What does it take to build a good PvP community? One that can thrive through the ups & downs & support people all over the skill spectrum that can also support players who love all different kinds of PvP modes? Thoughts? FYI I won’t take that it can’t exist as a real answer.
The thought is a community like a discord community/in game/guilds/etc not really related to gameplay which as players we honestly have less control over. Community as in something we can control.
I agree they almost need to be specialized. BUT, one of my issues is how splintered a lot of the communities are in PvP, the ones that exist and thrive. They largely don’t like promoting or working with each other.
Idk the lore but a lot of comms (epics big offender) can be described as “middle schoolers pretend to be LA gangs”
People just get ridiculously tribal, in my experience normal people already have their circles and don’t really branch away from that (for reasons mentioned prior)
I think the only way to do this in Discord is have specialized rooms for each discipline. (I believe most groups would have that anyway)
Or maybe just have a Battleground community only? There is probably that already. I think it’s very difficult to gel that altogether tbh, unless it’s a smaller community that someone has already said.
I am going to be honest, many of the communities I find are pretty niche or a smaller group of friends. Btw that is not bad, but my opinion is there is never really much effort put into pvp communities OUTSIDE of that niche, even some of the bigger ones. Not saying no work goes into them, but they don’t work with others for many reasons. Personal differences, stupid drama etc etc.
There have been a couple I thought were done real well, and had a bright future but either die or move on from PvP.
comes down to respect for your fellow players wether or not its the same faction or not. i know this is ironic coming from me but im working on it!
we all have bad days its important to remember we’re supposed to be having fun.
As someone who largely plays solo (or queues solo) atm I have heard from a few people anyone they would love to have more people to queue with for even unrated content. Community also just isn’t actually playing the game together either, it expands outside the game as well. Some of the best wow community discords I have been in are ones that while WoW is the reason people are there, it provides more than that.
Everyone has to be working towards the same goal or upholding the same value system
It doesn’t matter if people are culturally, demographically, or ideologically different. People gotta respect each other, keep egos in check, sweat the small stuff, tolerate differences in opinion, refrain from needlessly incendiary conversations, agree on redlines, and ultimately see each other as a positive element of the game
Communities are here to elevate our game experience. Social navigation is doable if everyone feels like they’re respected and on the same team.
Too many communities are just empty husks. People looking for something that matches their interests will see a comm with 1000 members and think, “oh wow! PvP Gods has so many people in it this will be great! They even have a PvP Gods 2, 3 and 4!”
Then they join and find that no one logs on and no one says anything. And these comms will sit like that for months and even years. This is a management problem.
This is probably the biggest issue. For a large community, you would need to have multiple co-leaders that are pretty much working on the community full time to keep people engaged.

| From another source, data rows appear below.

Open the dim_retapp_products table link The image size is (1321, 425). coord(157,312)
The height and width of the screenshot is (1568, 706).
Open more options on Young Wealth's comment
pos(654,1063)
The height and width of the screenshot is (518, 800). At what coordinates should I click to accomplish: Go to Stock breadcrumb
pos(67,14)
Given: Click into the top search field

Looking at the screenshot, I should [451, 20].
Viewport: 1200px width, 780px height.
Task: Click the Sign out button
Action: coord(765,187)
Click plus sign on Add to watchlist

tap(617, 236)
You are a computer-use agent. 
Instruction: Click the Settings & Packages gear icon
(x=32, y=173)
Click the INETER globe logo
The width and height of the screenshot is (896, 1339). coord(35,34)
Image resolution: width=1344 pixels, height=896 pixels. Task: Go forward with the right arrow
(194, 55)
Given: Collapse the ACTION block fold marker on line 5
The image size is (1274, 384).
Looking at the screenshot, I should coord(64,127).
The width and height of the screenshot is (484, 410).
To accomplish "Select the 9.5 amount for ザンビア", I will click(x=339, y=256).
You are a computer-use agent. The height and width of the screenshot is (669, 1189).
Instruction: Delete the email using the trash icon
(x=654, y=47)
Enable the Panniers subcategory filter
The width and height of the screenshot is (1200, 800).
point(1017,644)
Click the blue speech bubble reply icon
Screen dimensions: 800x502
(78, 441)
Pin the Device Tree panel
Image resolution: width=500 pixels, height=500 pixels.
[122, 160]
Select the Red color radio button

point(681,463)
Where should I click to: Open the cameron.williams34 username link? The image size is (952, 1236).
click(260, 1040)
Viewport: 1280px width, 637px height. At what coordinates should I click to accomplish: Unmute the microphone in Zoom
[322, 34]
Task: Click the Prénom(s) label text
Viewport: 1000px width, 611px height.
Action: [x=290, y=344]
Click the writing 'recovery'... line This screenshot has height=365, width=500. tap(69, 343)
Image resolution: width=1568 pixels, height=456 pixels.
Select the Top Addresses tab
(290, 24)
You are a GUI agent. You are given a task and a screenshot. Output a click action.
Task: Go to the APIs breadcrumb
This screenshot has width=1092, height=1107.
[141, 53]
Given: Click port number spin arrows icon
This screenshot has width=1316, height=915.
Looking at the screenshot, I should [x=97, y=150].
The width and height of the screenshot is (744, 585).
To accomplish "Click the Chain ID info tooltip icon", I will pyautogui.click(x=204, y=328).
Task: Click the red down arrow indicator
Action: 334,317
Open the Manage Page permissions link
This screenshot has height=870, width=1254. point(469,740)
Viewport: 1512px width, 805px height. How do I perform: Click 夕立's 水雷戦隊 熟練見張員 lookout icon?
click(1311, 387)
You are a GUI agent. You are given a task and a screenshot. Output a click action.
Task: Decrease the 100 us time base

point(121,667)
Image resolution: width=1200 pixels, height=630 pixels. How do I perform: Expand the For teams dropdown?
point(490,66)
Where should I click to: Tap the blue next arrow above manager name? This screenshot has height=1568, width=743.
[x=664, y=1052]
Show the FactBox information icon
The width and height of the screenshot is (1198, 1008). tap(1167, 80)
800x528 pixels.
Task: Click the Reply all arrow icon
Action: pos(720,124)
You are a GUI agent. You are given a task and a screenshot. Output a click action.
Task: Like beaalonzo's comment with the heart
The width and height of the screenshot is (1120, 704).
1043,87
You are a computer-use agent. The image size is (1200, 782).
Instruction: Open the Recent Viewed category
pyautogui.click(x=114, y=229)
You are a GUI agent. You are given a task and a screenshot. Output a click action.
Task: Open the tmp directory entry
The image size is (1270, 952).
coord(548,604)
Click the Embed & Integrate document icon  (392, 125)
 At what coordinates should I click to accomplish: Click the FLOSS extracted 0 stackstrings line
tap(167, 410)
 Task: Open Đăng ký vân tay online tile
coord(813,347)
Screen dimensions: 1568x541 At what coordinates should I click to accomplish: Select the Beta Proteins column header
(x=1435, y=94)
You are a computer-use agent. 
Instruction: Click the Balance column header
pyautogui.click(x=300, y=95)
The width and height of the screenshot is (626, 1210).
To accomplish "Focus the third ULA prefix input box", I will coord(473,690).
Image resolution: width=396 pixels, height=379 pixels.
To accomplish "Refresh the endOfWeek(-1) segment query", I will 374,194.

It’s very difficult to make everyone happy when there are so many people looking for and expecting different things and having different temperaments and personalities. I think eventually this just wears leaders out.
I ran the Horde level 50 twink community for much of last expac. Was great. Only had to ever remove one guy for vastly inappropriate behavior.
Of course not everyone liked everyone. We had some hotheads and people who played cross faction sometimes formed rivalries. But I just reminded everyone that level 50 twinking was a niche community, and if we made it a toxic environment it wasn’t going to exist anymore. Our ability to enjoy level 50 content depended on having an active community, or else queue times would be massive. This meant we had to be on the same team, working for the same goal of a friendly community, and appreciate each member for making our game mode possible.